Stored records:
.....

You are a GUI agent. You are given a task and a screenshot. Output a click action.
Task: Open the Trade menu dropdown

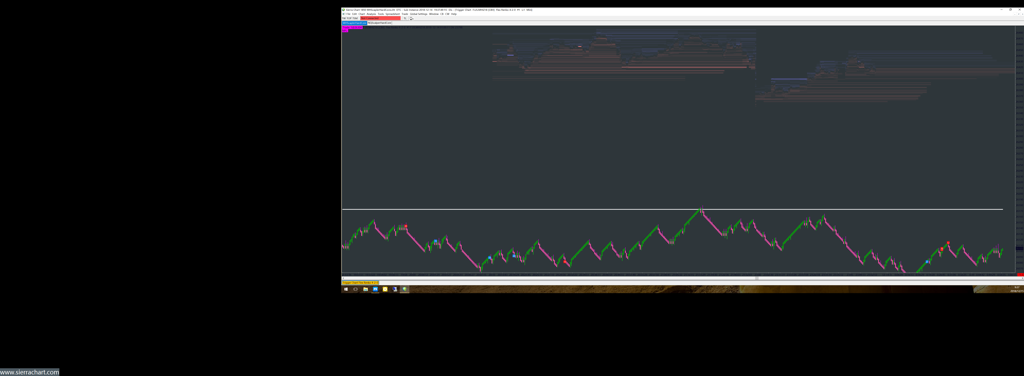pyautogui.click(x=405, y=14)
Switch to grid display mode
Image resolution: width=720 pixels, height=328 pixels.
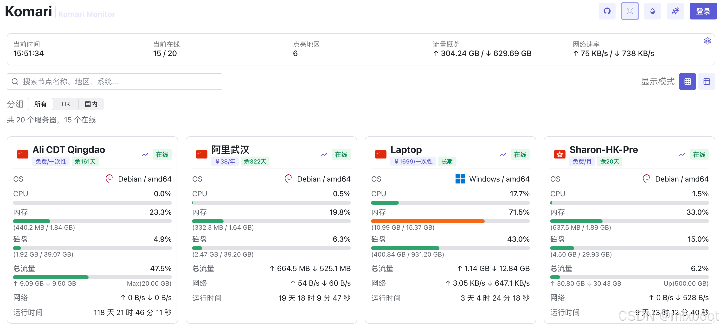click(687, 82)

.....

PROBLEM STATEMENT » Begin the copy at the line containing "Task: Open the Trade menu dropdown" and end it at the last line of the records; transcribe exactly and exclude pictures.

WORKED SOLUTION »
Task: Open the Trade menu dropdown

pyautogui.click(x=405, y=14)
Switch to grid display mode
Image resolution: width=720 pixels, height=328 pixels.
click(687, 82)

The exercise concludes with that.